**SUPPLIED DATA**
+++++

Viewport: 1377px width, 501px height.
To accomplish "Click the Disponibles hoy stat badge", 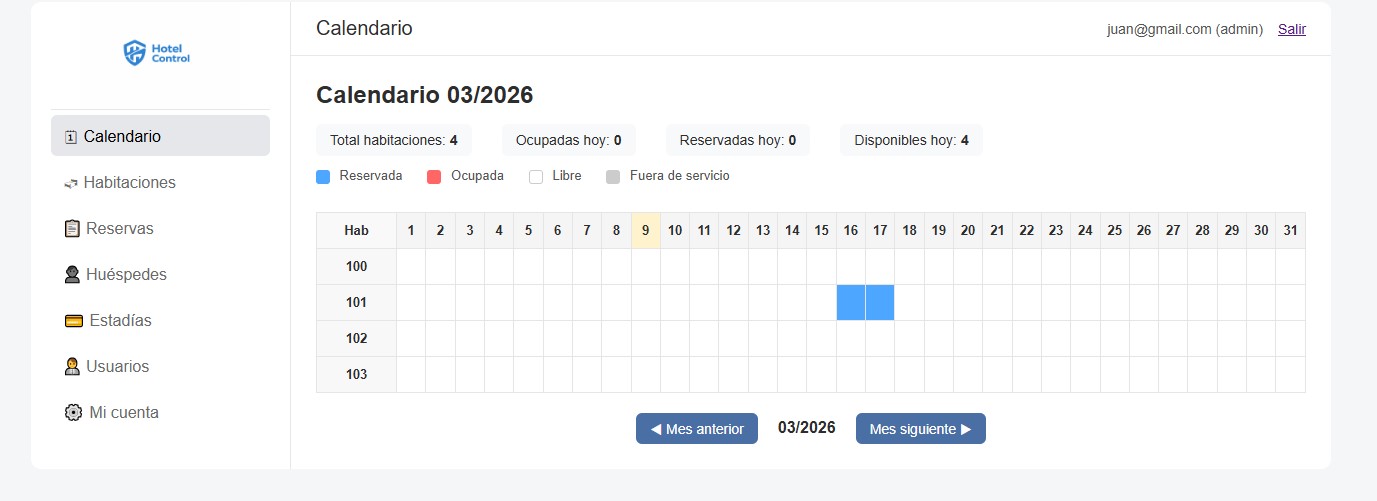I will 911,140.
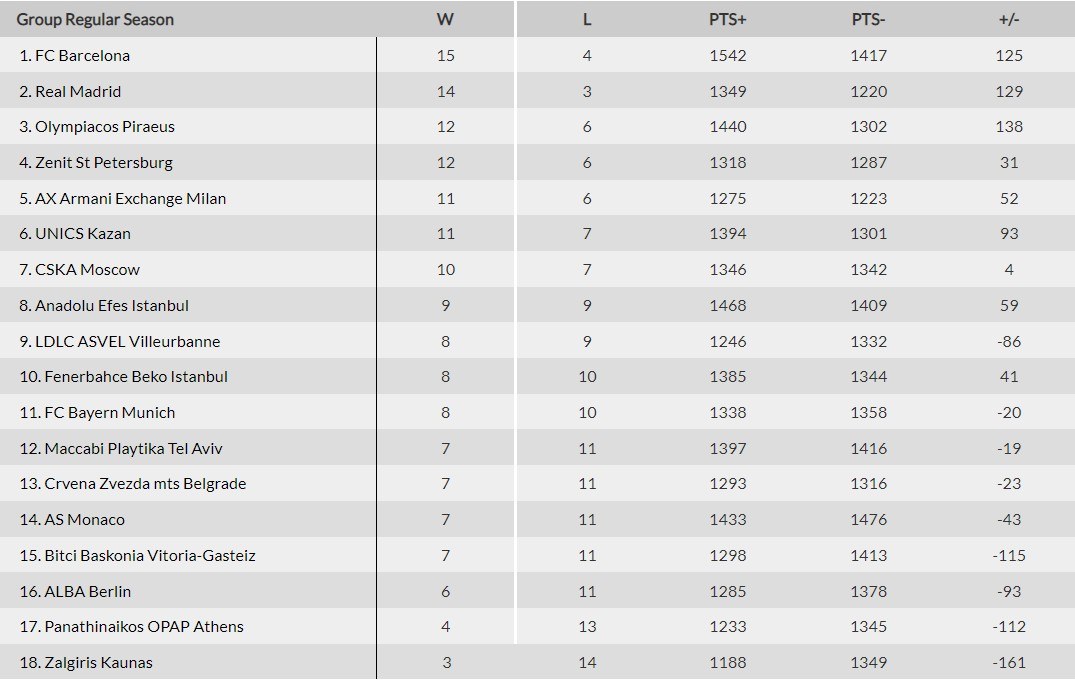
Task: Sort by the W column header
Action: [446, 20]
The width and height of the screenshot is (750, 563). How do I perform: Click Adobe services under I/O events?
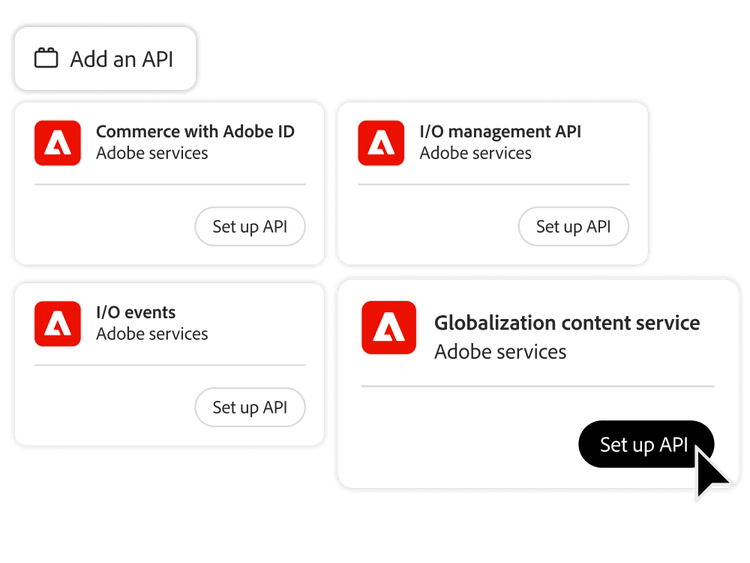pos(152,334)
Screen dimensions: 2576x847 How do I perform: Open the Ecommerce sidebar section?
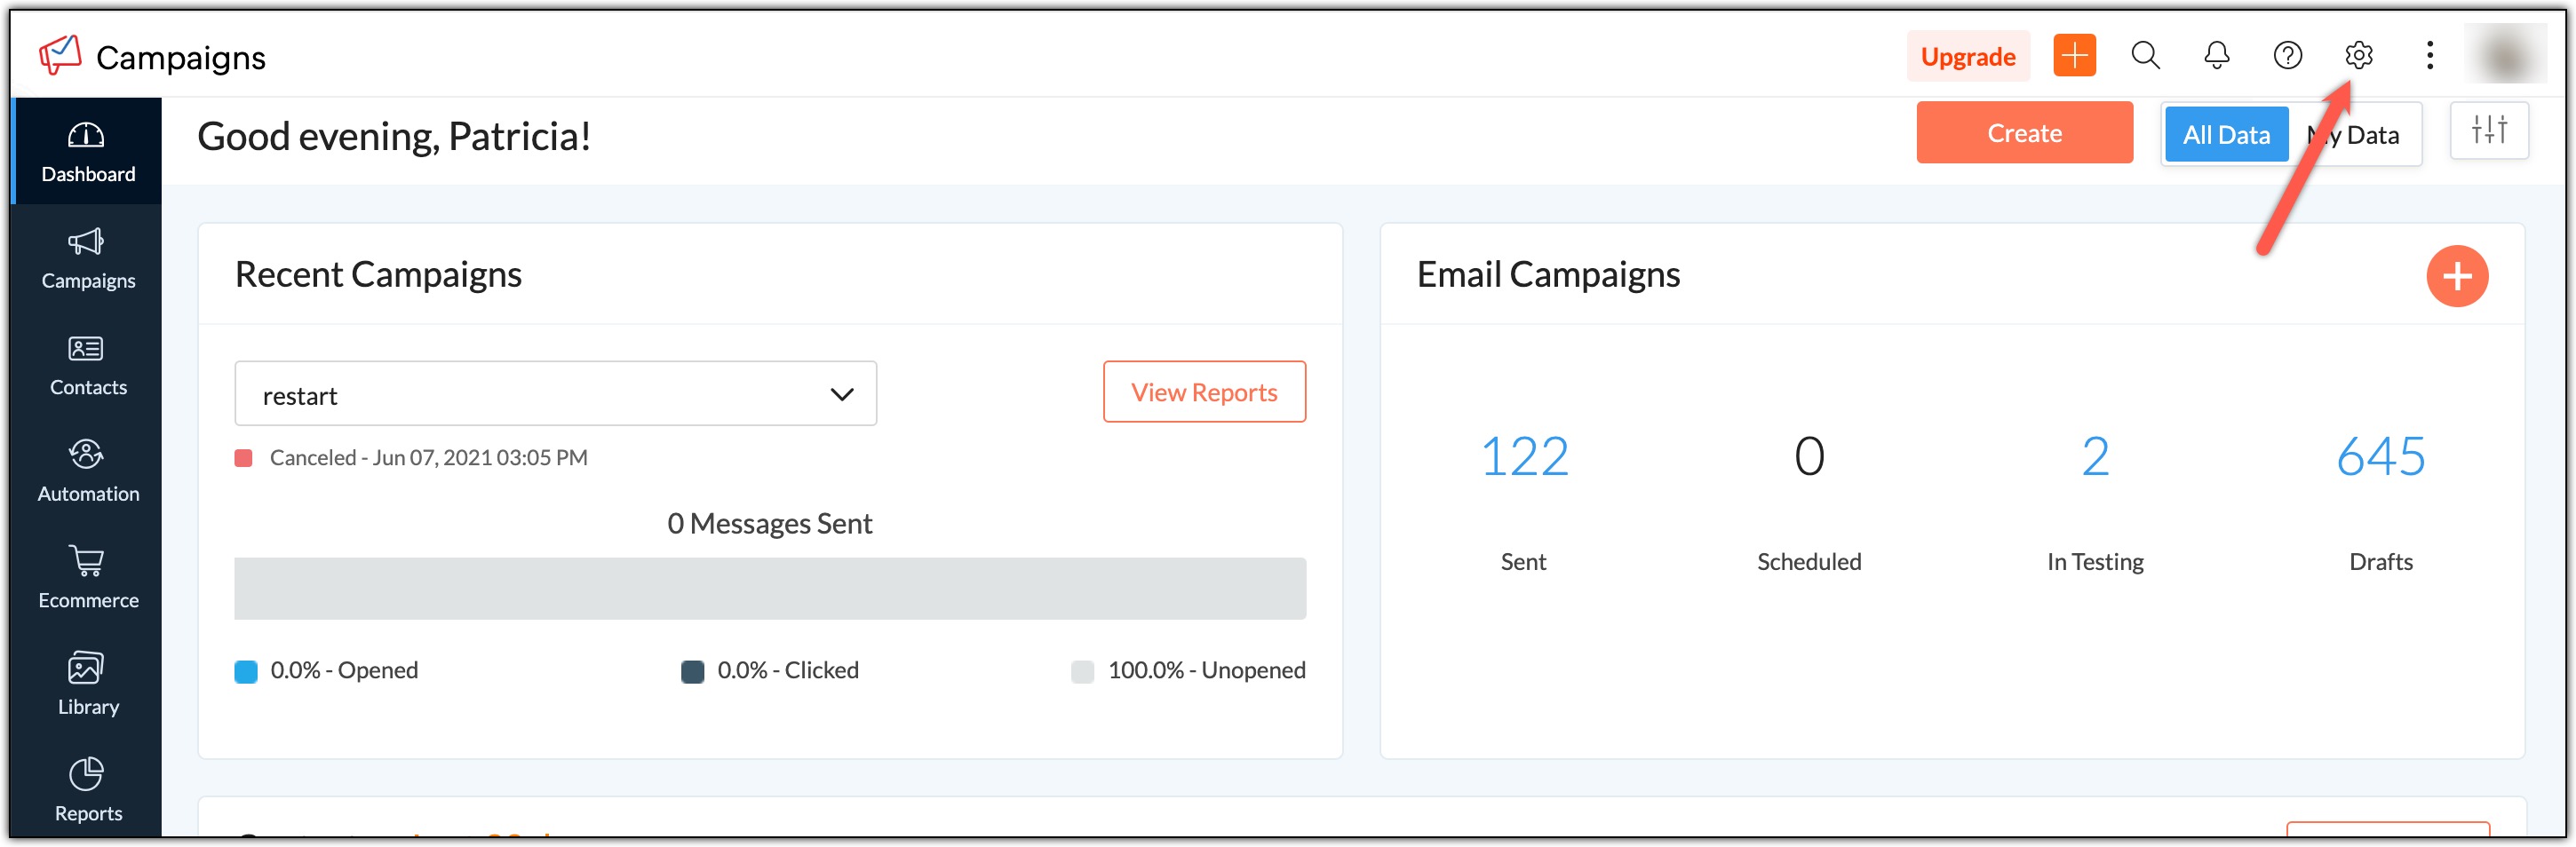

+++++

**THE REQUEST**
Render the part of the records from the line containing "The width and" through the end of the records as a JSON list of strings, one string per line, with blank lines skipped and the pictures left out.

**FINISHED EXERCISE**
[
  "The width and height of the screenshot is (750, 563). How do I perform: Click Adobe services under I/O events?",
  "pos(152,334)",
  "Screen dimensions: 2576x847 How do I perform: Open the Ecommerce sidebar section?"
]